St. Anthony of Padua is known for having preached to the fishes, and was the heavenly finder of lost articles. For neither of these accomplishments was he made a Doctor of the Church, but for his learned and strong writings, and his still stronger sermons. These last, few people know about. St. Anthony was called the “hammer of heretics.” He preached to great numbers, sometimes as many as twenty or thirty thousand. Like all the saints, he was scathing in his denunciation of heresy, and sin, and weak leadership — even when he had to openly to rebuke the hierarchy for their part.
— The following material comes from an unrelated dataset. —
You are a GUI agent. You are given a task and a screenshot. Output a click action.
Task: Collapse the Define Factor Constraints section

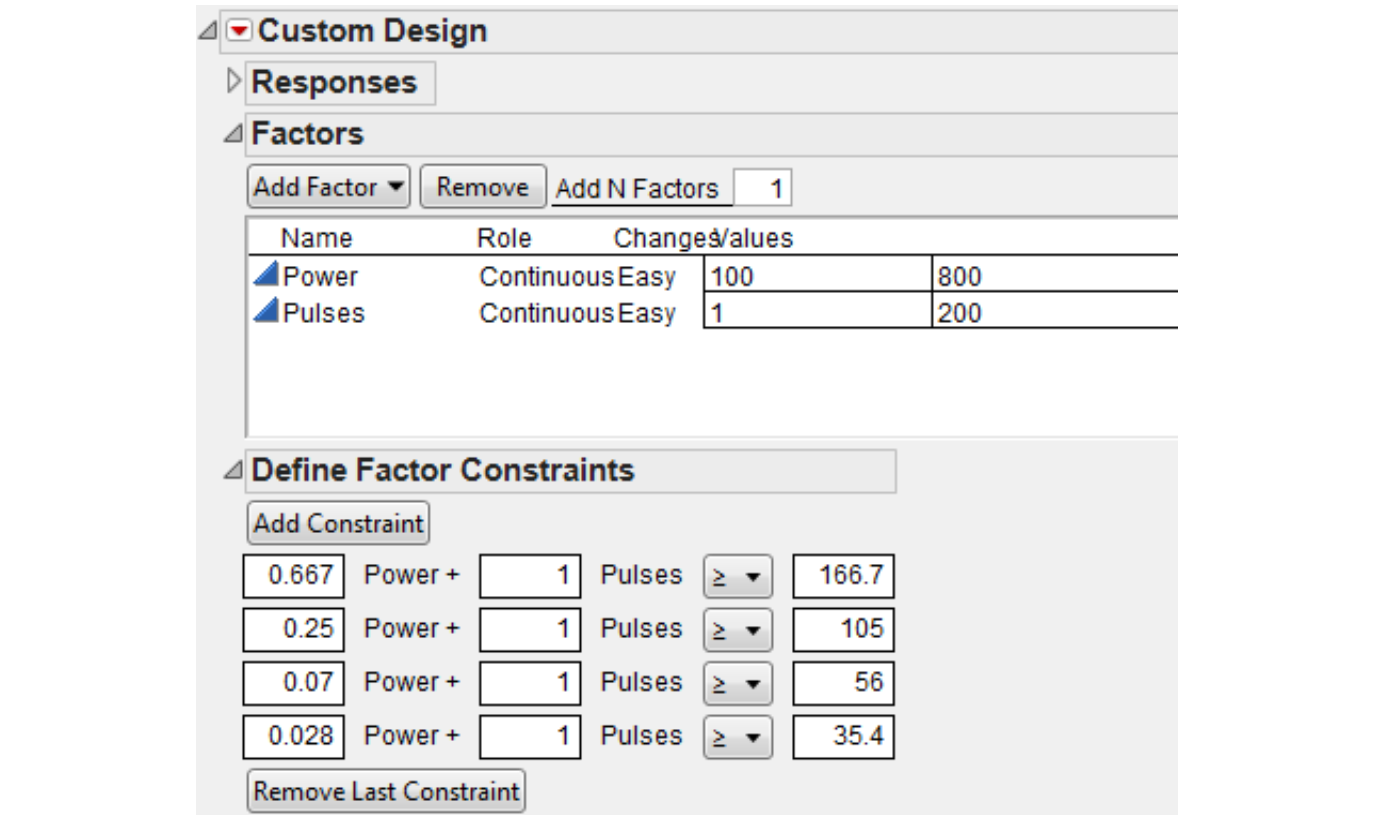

Once St. Anthony was invited to preach at a synod at Bourges, in France. There was a very well-known prelate present, Archbishop Simon de Sully, who was a close friend of the King and the Pope. At the end of his sermon, St. Anthony turned to the Archbishop, and said severely, “And now I shall speak to you, O Mitred One!” Before all the gathering, he accused and upbraided the Archbishop for his lack of the virtues necessary, and to be expected, in a leader of the Church. He converted him, and no one was more grateful than the Archbishop.
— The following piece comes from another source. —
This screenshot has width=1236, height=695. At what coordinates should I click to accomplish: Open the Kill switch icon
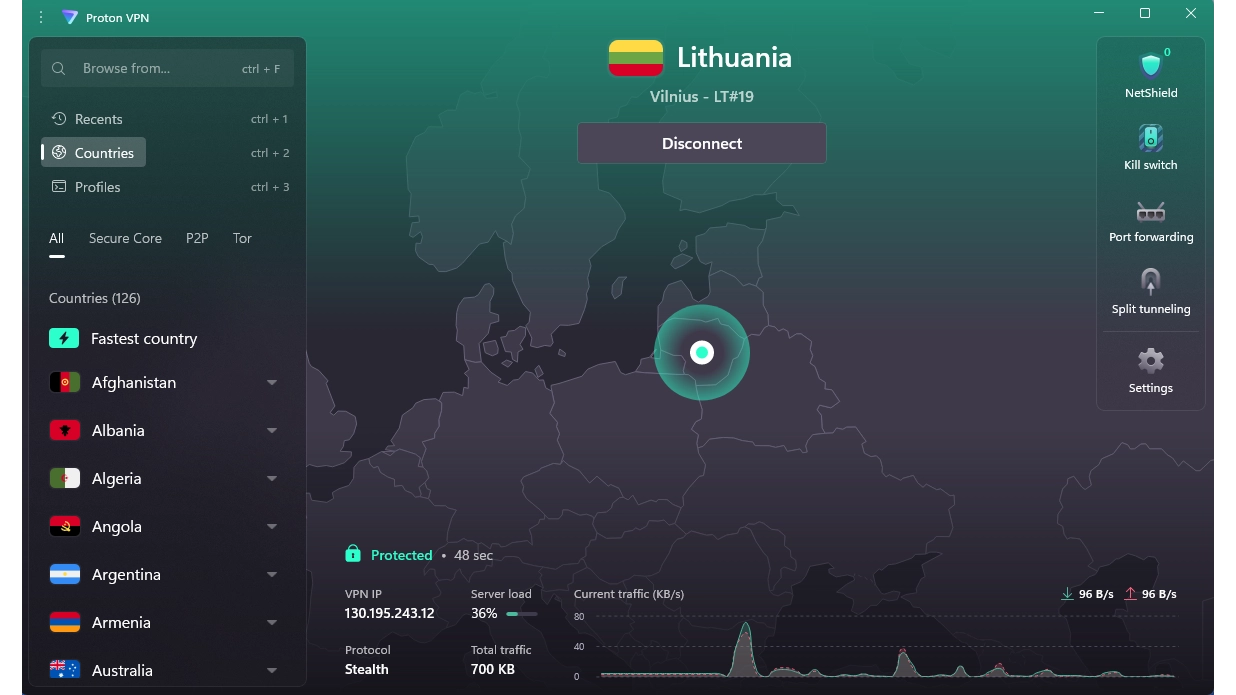coord(1150,138)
When abuses needed attacking, St. Anthony did not know the meaning of fear. It never occurred to him to keep silent, or to make evasions. Famous preachers who listened to him — and who had not his love of God and His Mother or his singleness of purpose in serving Them — shivered at his boldness.
This is what St. Anthony said, in a well-known sermon on Saints Peter and Paul:
He is an idol (the priest neglectful of his flock), because he has hands for heaping up riches, but not for soothing the scars which remain from Christ’s wounds. He has feet which he employs in going forth to better his housing and to demand his tribute, but not in taking him to speak God’s Word. The praise of God is not heard from his lips. What is there in common between the Church of Christ and such a rotten image? . . .
Thus the wolf, who is the devil, scatters the flock, and the thief, who is the heretic, makes off with it. . . Tell me, ye priests, is it in the prophets or in the Gospel, in the Epistles of St. Paul or the Rules of St. Benedict and St. Augustine, that you find these disputes, these lawsuits, these intrigues for transitory and perishable things?
“What do you think of that for strong language?” I asked my friend when I had finished reading to her this sermon of St. Anthony’s. “You never knew St. Anthony was like that, did you?”
Her answer almost made me give up. “Oh,” she said airily, “but he was a Saint, a long time ago.”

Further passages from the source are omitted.